■ **Set problem**:
Convert the listing from the line with "The width and height of the screenshot is (1568, 486)." to the line with "(x=375, y=401)" into a JSON list of strings, one string per line, and leave out any blank lines.
== == ==
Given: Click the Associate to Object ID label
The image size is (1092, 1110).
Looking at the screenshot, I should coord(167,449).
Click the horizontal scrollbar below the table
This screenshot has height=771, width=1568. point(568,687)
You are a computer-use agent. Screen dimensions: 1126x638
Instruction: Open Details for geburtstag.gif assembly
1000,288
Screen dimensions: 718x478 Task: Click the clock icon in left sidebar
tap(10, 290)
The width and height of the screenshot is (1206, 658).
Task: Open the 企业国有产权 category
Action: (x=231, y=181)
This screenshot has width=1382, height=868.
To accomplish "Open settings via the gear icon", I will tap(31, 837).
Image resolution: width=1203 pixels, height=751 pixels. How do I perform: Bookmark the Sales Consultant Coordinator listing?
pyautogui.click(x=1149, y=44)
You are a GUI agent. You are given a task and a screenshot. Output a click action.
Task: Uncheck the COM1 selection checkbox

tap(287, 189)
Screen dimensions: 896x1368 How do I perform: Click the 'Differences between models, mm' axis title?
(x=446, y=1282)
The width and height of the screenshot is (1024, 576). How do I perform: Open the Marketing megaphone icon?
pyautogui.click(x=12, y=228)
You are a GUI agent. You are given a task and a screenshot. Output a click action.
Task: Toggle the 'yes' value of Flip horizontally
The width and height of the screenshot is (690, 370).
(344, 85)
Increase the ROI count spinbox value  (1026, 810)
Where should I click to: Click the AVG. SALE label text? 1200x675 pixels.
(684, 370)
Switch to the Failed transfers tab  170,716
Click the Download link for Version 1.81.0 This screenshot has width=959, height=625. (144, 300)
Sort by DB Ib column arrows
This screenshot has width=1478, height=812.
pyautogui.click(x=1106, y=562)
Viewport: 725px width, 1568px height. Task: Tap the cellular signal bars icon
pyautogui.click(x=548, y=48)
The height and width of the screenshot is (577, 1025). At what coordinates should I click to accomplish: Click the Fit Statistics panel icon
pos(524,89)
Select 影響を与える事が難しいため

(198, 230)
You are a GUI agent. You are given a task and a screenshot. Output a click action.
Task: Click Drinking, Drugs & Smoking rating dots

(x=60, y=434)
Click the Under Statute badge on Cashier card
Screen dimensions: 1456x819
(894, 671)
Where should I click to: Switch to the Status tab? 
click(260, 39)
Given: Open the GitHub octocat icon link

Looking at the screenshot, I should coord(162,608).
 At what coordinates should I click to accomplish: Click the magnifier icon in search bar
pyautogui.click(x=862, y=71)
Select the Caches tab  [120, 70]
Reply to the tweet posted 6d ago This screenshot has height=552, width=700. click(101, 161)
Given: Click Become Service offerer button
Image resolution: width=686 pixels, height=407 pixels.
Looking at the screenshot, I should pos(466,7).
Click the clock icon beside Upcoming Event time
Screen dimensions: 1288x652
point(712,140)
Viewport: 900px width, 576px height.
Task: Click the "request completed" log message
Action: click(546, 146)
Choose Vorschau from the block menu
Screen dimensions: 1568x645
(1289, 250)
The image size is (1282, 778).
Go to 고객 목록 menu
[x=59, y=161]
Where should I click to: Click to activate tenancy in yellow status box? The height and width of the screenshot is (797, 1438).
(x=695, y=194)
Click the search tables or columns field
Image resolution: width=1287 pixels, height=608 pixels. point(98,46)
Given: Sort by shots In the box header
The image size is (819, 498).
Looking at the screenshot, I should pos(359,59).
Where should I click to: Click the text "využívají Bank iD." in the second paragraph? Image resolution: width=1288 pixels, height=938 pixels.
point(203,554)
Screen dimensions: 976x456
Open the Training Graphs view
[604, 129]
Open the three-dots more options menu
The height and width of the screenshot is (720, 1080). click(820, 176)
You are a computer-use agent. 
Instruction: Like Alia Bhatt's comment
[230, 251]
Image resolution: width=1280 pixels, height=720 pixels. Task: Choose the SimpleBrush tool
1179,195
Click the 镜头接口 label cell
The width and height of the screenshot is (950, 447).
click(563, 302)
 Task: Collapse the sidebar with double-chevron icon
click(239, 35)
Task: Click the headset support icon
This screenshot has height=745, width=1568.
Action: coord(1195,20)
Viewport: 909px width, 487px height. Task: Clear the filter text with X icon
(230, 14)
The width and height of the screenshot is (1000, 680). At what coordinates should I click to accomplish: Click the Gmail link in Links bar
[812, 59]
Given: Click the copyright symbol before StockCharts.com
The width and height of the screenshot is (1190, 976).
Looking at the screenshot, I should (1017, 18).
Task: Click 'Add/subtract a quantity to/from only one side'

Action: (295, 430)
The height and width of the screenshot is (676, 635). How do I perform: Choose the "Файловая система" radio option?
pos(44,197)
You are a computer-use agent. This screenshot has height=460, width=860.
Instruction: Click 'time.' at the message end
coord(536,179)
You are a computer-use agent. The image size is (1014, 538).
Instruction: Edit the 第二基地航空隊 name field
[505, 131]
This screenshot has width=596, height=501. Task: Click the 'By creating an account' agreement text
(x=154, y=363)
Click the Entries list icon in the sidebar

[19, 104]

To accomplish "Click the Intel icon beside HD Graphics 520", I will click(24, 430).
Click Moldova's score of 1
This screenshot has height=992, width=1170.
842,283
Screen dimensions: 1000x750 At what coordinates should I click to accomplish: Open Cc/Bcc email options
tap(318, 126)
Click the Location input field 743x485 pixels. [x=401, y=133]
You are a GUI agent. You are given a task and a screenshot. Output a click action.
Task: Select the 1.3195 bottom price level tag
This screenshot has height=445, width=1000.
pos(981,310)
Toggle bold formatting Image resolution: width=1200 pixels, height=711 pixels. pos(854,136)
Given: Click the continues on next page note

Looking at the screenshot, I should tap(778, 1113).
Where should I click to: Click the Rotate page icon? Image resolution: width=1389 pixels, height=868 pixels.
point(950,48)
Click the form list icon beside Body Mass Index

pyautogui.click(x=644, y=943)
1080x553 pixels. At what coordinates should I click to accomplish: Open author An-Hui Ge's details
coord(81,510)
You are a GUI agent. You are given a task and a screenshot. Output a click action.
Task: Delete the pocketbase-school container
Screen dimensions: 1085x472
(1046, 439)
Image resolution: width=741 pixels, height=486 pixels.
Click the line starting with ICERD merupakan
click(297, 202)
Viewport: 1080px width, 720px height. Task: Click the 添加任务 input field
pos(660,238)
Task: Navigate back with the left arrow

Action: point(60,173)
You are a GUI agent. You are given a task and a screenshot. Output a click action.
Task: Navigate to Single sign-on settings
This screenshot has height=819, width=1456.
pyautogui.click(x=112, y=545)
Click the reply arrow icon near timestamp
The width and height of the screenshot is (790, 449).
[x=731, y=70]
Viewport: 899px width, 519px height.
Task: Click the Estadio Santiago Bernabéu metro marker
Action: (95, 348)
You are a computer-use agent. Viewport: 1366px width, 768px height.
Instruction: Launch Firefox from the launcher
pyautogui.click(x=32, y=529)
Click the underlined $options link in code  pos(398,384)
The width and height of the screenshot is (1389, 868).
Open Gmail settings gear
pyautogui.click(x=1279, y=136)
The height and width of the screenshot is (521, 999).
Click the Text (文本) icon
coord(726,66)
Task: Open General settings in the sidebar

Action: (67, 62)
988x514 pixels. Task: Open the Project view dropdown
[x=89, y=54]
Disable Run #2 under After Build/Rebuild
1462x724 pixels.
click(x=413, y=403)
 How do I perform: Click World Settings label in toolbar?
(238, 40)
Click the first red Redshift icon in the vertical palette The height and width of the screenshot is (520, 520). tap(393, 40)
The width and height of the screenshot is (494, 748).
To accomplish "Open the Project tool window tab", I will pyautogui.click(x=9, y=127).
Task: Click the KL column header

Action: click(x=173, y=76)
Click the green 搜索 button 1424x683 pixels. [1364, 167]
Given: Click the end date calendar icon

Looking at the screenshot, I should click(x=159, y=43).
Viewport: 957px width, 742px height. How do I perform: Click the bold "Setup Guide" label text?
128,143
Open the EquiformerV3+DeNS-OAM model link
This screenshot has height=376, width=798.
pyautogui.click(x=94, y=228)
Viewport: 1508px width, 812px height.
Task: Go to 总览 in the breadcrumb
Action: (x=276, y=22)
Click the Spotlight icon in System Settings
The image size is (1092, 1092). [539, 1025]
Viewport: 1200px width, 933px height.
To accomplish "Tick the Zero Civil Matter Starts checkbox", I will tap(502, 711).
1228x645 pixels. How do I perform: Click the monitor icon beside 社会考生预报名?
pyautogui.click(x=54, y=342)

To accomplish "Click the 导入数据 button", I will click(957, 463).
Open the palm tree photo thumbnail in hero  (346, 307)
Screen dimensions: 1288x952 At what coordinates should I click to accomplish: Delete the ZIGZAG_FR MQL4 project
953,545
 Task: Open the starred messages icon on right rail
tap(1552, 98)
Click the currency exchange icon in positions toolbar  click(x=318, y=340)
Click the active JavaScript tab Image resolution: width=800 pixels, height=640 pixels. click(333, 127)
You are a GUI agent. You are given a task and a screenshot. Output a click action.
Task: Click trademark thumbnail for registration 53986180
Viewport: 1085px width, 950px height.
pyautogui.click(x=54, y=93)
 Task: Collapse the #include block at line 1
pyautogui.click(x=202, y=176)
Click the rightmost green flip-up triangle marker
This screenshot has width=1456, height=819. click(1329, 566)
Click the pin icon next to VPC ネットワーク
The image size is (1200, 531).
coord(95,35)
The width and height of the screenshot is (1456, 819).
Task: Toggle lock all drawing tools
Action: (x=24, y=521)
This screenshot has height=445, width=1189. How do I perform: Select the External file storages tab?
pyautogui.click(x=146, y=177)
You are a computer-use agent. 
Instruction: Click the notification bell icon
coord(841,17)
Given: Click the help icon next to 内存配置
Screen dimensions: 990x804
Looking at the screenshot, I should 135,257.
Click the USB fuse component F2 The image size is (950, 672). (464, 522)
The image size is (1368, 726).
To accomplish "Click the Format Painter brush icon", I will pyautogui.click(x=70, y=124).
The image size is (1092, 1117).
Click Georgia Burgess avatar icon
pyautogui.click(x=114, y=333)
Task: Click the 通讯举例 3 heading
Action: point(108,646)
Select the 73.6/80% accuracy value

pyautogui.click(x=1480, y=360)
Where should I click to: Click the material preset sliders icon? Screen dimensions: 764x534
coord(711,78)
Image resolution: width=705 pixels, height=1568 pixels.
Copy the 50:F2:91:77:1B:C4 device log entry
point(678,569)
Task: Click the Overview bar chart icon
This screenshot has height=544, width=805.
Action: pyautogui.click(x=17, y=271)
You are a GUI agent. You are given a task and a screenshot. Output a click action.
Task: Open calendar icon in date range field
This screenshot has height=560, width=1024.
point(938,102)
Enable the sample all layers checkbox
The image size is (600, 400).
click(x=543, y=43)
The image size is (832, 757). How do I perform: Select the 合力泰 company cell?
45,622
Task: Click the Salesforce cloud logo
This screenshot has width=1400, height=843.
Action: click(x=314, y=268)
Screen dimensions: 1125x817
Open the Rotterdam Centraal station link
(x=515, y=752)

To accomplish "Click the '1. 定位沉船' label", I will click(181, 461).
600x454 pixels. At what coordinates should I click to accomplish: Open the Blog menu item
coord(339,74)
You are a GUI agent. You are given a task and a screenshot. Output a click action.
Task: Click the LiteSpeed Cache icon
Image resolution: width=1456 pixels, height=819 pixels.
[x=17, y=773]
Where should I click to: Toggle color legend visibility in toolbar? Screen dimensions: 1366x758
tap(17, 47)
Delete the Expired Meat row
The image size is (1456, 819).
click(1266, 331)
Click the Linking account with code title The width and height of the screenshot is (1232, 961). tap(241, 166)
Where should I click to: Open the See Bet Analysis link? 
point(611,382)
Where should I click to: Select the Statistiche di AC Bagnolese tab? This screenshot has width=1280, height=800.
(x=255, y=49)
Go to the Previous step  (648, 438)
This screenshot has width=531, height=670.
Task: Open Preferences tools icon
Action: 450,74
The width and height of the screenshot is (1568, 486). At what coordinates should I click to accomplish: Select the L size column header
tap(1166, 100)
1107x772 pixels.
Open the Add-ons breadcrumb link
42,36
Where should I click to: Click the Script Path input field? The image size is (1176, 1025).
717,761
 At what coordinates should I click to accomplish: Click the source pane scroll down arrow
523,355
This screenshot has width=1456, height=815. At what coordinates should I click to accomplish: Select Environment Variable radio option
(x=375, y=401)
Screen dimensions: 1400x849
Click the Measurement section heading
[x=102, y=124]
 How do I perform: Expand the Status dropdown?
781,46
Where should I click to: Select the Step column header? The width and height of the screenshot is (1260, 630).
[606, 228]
== == ==
■ **Response to this exercise**:
[
  "The width and height of the screenshot is (1568, 486). At what coordinates should I click to accomplish: Select the L size column header",
  "tap(1166, 100)",
  "1107x772 pixels.",
  "Open the Add-ons breadcrumb link",
  "42,36",
  "Where should I click to: Click the Script Path input field? The image size is (1176, 1025).",
  "717,761",
  " At what coordinates should I click to accomplish: Click the source pane scroll down arrow",
  "523,355",
  "This screenshot has width=1456, height=815. At what coordinates should I click to accomplish: Select Environment Variable radio option",
  "(x=375, y=401)"
]